Welcome Rock Hill area art students

This blog was created to allow casual conversations about the artwork that you have created and the artists who have influenced you. This will be an excellent place for you to display your art images and share your reactions. We can also share information about upcoming art events.

Search This Blog

Thursday, August 7, 2008

Nature Symbols in Paintings, Writing and Filmmaking

This post comes from and article I came across titled, "Incorporating Symbols of Nature in Your Painting, Writing or Filmmaking" by Timothy Sexton. My inspiration for posting is directly related to me having time during the summer to watch more movies. I noticed that there is a thunderstorm in just about every movie-- some storms seemed appropriate, but some seemed a bit misused. Perhaps I was just missing the symbolism? I came across this article that helped link visual art with writing and filmmaking.

Infusing symbolism in art and literature can mean the difference a painting or work of fiction that is mere entertainment and creating a classic and timely work of art that transcends the medium to become a cultural phenomenon. One of the most time-honored methods of incorporating symbols into a painting or story in order to lend a more profound depth is to utilize unconscious reactions to objects that exist in nature.

The Sun.
The sun, like so many other terrific symbols, can resonate with a host of implications. The sun is, of course, the giver of life without which the earth itself would be nothing but a small, cold speck of nothingness. The presence of a sun symbol in your writing or painting can become a shortcut to the undercurrent of energy or liveliness. The course the sun takes through the sky each day that begins with a sunrise and ends with its setting in the west is a perfect symbol for birth and death and, of course, resurrection due to the fact that it is a ceaseless cycle. You may also be tempted to use the sun to represent omnipotence because of its association with the all-seeing eye of god in several ancient civilizations.

The Moon.
If the sun represents masculinity, then the moon usually symbolizes all things feminine.... ...It is also worth noting that men have long considered the female to be a mysterious and dark creature, usually attributing evil and deviance to her sex, and therefore the moon is often used to symbolize the shadows world of the unknown. Because the moon goes through its cycle of waxing and waning, this heavenly body is regularly exploited by artists and writers to symbolize death and rebirth. The absence of our cold, rocky neighbor during the New Moon phase adds a special element to this idea.

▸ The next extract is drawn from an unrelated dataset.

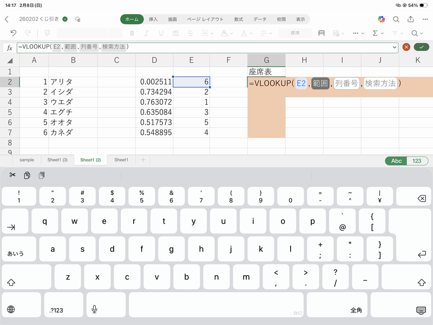Tap the font color icon in ribbon
This screenshot has height=325, width=433.
244,33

Clouds are an especially useful symbol for artists because they appear in nature in so many different ways. The unique quality of clouds means that they can be so easily utilized to represent obscurity and hidden meanings. They are nebulous creatures that come and go and so make an east shortcut to introducing the concept of veiled meanings and inscrutable mysteries at play within the painting. A filmmaker should also pay special attention to using clouds within the composition. Manipulating cloud effects through CGI or other special effects would be especially useful in thrillers to compound the subtext that what may appear obvious on the surface won't necessarily seem so by movie's end.

Lightning and thunder often symbolize the wrath of the god of your choice. Lightning also makes an apt symbolic accompaniment to justice in the form of retribution. At the same time rainfall makes for a fantastic symbol of the cleansing away of all that is dirty and filthy and rotten. The combination of a lightning and rain within a thunderstorm provides a self-contained little story within itself that is especially useful for kinetic artistry like writing and film.